Ahí es donde el relato de Supen es tramposo.

Primera trampa: silencio sobre quién ha pagado los costos.

Décadas de altas comisiones, cobertura limitada y pensiones magras significan que el costo de sostener este modelo lo ha puesto la clase trabajadora, no el sistema financiero. Mientras tanto, los recursos del ROP se concentran en deuda pública y en instrumentos que favorecen al propio Estado y a los intermediarios financieros. En Costa Rica, una porción muy significativa de las inversiones del pilar privado se coloca ahí: el ahorro forzoso de hoy sirve para tapar huecos fiscales y lubricar mercados, pero no necesariamente para garantizar una vejez digna ni para cambiar la estructura productiva del país. Es un uso del dinero de los trabajadores donde ellos siguen siendo el último eslabón de la fila.

Segunda trampa: el Estado solo aparece para decir “no toquen nada”.

Se puede proponer algo más honesto: restringir retiros, sí, pero acompañarlos de políticas públicas donde el Estado asuma parte del costo de las crisis —como la pandemia— para que la gente no tenga que quemar su pensión futura (o su complemento) para sobrevivir hoy. Aquí, en cambio, el discurso oficial reduce el debate a un sermón moral: “si retiran el dinero, se castigan ustedes mismos”. Ni una palabra sobre salarios que no alcanzan, sobre informalidad forzada, sobre el uso de esos mismos fondos para sostener un esquema de deuda que no transforma la economía, ni la infraestructura, ni la matriz productiva.

No se trata solo de abrir o cerrar la llave.

El problema no es escoger entre “retiros masivos sin control” o “prohibición absoluta blindada con tecnicismos”. El problema es que el ROP, tal como funciona hoy, está diseñado para priorizar la estabilidad del sistema financiero por encima de la estabilidad de la vida cotidiana.
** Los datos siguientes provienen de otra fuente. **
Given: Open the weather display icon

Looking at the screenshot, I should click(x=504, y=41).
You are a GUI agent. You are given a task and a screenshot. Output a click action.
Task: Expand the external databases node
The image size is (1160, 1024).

Se habla de “efecto colectivo” y “responsabilidad” pensando en balances, calificaciones de riesgo y tasas de interés, casi nunca en la persona que hoy gana el mínimo, paga alquiler y ve ese 4,25 % del salario salir todos los meses hacia un fondo que siente lejano, intocable, ajeno.

Si el ROP fuera un instrumento verdaderamente social, veríamos al menos tres cosas:

  • Rentabilidad neta alta y sostenida a favor del trabajador, no diluida en comisiones y gestiones opacas.
  • Inversión estratégica en el propio país: infraestructura pública, reconversión productiva, innovación, encadenamientos que generen empleo de calidad y mejores salarios, no solo compra de deuda para mantener a flote un modelo fiscal agotado.
  • Gobernanza con representación real de los aportantes, con capacidad de decisión sobre hacia dónde va su dinero y bajo qué condiciones, no solo información unidireccional desde la Superintendencia.

Mientras nada de eso exista, la defensa cerrada del ROP suena más a protección de un negocio que ha cuidado de la seguridad social.

Por eso, cuando Supen pide “decisiones responsables”, la pregunta que habría que devolverle es simple y dura: ¿responsables con quién? ¿con la estabilidad de los libros contables del sistema financiero o con la vida concreta de quienes ven cómo una parte de su salario se convierte en un ahorro al que no pueden acceder y que, además, no transforma el país en el que les tocará envejecer?

Solo cuando el ROP deje de ser un canal de extracción y se convierta en un verdadero motor de bienestar —personal y colectivo— podrá hablarse, sin ironías, de “pilar” del sistema de pensiones y no de un impuesto encubierto al trabajo.